> [TASK DETAILS] Copy out the items word for word, everything from the very first line down to and including the line that contains "Screen dimensions: 785x1016 (x=333, y=746)".

+---+

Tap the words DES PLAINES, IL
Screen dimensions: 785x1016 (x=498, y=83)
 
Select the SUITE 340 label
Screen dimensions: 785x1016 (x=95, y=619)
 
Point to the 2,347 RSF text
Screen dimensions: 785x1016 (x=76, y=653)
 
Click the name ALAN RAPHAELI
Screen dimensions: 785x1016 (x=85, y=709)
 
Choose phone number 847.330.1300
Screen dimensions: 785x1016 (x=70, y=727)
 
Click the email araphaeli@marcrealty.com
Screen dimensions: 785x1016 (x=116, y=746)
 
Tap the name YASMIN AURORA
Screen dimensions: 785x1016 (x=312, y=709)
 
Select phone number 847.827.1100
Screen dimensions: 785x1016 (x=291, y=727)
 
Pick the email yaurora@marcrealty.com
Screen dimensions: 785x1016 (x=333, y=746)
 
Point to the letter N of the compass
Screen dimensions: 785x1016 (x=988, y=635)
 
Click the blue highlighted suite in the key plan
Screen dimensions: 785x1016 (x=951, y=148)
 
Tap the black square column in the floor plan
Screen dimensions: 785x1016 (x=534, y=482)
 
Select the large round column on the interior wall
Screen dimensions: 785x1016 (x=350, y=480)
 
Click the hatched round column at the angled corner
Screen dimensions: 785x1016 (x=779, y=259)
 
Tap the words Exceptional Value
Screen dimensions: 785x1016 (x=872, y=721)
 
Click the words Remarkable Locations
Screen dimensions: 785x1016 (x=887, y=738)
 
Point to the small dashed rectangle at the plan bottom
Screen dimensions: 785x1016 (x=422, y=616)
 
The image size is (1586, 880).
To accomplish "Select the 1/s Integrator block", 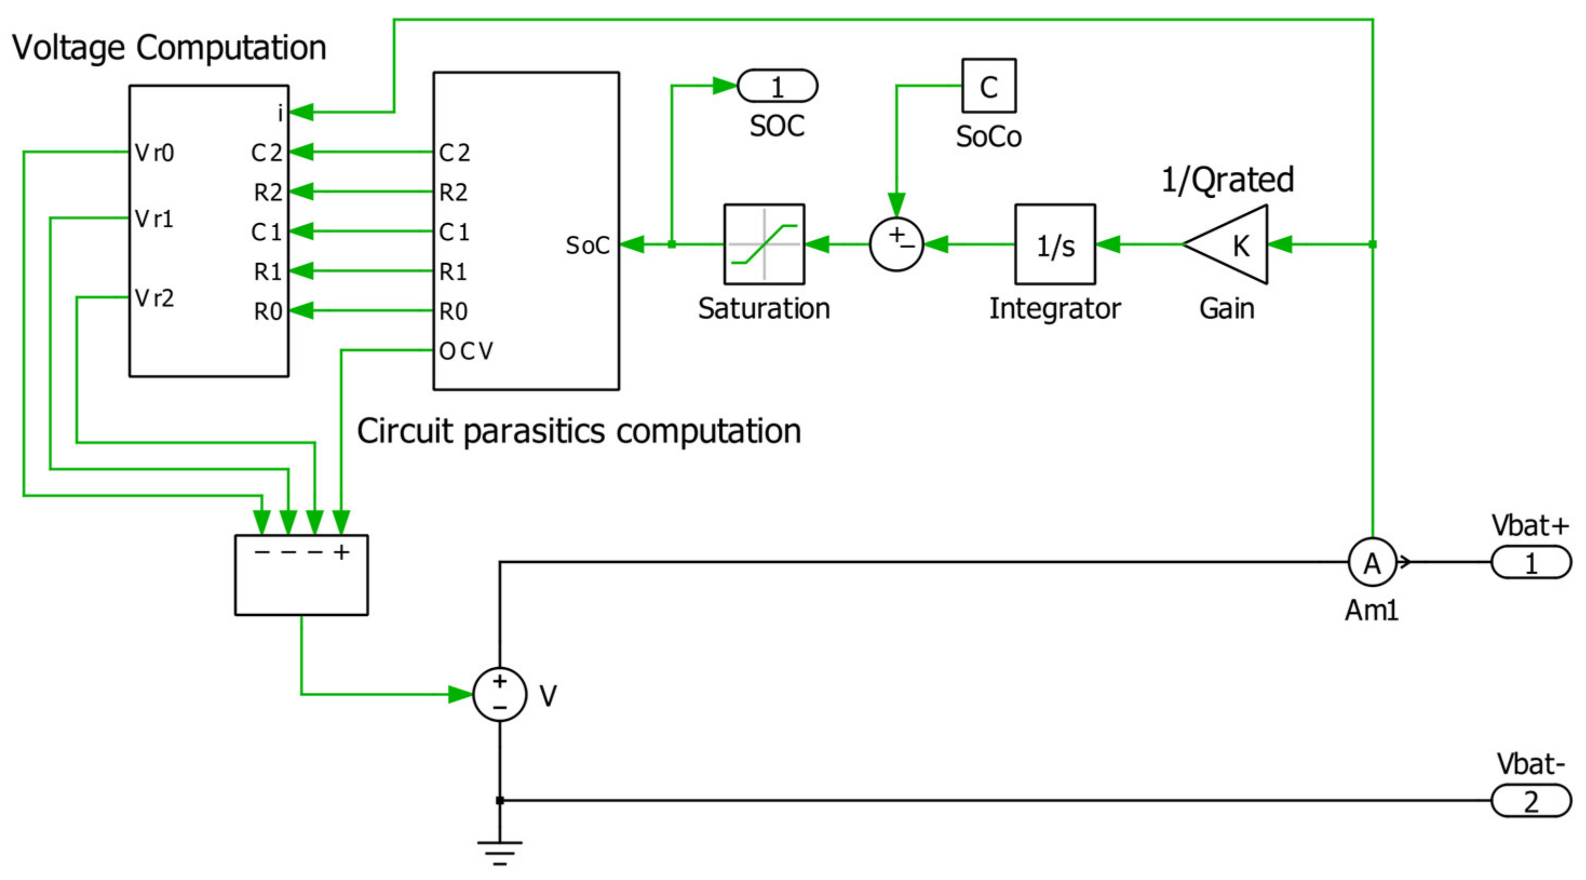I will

+---+

> [RESULT OF THE TASK]
Tap the words DES PLAINES, IL
Screen dimensions: 785x1016 (x=498, y=83)
 
Select the SUITE 340 label
Screen dimensions: 785x1016 (x=95, y=619)
 
Point to the 2,347 RSF text
Screen dimensions: 785x1016 (x=76, y=653)
 
Click the name ALAN RAPHAELI
Screen dimensions: 785x1016 (x=85, y=709)
 
Choose phone number 847.330.1300
Screen dimensions: 785x1016 (x=70, y=727)
 
Click the email araphaeli@marcrealty.com
Screen dimensions: 785x1016 (x=116, y=746)
 
Tap the name YASMIN AURORA
Screen dimensions: 785x1016 (x=312, y=709)
 
Select phone number 847.827.1100
Screen dimensions: 785x1016 (x=291, y=727)
 
Pick the email yaurora@marcrealty.com
Screen dimensions: 785x1016 (x=333, y=746)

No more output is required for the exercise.